A year later, similar events took place at BHS where students questioned the abrupt departure of a teacher and the reassignment that same semester of the school’s principal.
A few school board members openly made some comments on the Auburn situation, encouraging that community at the time to give the new director a chance.
MCPS officials, including board members, made few public comments on the specific situations at BHS, but promised at the time to bolster mental health initiatives.
Williams joined The Roanoke Times in 2010, where he was a part-time editorial assistant in the sports department and later a news reporter.
Williams’ work at the newspaper included coverage of Montgomery County schools.
“I should add I was never told to specifically focus on schools as much as I did,” he said. “It just came kind of natural because of my education background and passion for sharing stories about students and educators.”

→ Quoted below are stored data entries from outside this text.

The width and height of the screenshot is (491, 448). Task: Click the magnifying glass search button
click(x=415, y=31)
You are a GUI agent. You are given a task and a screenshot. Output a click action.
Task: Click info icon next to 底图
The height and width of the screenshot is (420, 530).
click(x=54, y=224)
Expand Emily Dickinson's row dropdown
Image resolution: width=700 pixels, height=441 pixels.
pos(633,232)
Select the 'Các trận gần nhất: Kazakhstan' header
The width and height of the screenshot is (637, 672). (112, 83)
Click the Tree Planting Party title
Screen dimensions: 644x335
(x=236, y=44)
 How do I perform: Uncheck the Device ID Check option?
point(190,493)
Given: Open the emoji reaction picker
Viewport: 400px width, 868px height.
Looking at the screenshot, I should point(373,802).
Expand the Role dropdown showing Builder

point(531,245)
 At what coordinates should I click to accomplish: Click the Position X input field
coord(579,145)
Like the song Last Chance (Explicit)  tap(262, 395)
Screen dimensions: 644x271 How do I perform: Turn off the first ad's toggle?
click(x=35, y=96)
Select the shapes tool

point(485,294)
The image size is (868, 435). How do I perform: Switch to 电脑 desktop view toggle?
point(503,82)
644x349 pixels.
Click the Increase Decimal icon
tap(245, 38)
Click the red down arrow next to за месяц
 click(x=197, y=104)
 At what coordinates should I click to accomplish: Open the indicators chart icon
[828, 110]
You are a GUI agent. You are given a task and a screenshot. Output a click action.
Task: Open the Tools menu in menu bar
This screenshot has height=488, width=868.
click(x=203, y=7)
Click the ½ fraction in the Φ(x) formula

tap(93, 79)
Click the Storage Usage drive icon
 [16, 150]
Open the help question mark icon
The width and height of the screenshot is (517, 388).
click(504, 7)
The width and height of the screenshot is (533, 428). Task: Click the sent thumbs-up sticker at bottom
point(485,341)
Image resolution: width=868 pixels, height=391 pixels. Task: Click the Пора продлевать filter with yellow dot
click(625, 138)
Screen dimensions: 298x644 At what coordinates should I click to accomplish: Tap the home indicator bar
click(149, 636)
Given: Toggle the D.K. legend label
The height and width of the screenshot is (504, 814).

During his time at the newspaper, Williams said he took notice of some of the issues that he would like to address as an elected official.
“I can’t say how many times when I was working at the paper, I would talk to somebody about an issue going on with the school board and they either had no idea what was going on or a very wrong idea of what was going on,” he said. “That’s one of the things I hope to do a little better, maybe be a little bit more transparent.”
Williams left the paper during the summer of 2017 and is now a writer for University Relations at Virginia Tech.
Bond has confirmed that she will seek reelection. She said on Thursday that she didn’t have much time to comment at length about having a challenger due to her responsibilities at Old Town Barber and Hair Salon, which she owns and runs. She said she will ramp up her campaign in the near future.
Bond, whose first term began in 2005, represents an area that covers southwestern Montgomery County and includes a portion of Christiansburg.
The other school board members who are up for reelection this year are Gunin Kiran of Blacksburg’s District A and Dana Partin of District C, which includes an eastern part of the county, predominantly, encompassing Shawsville and Elliston.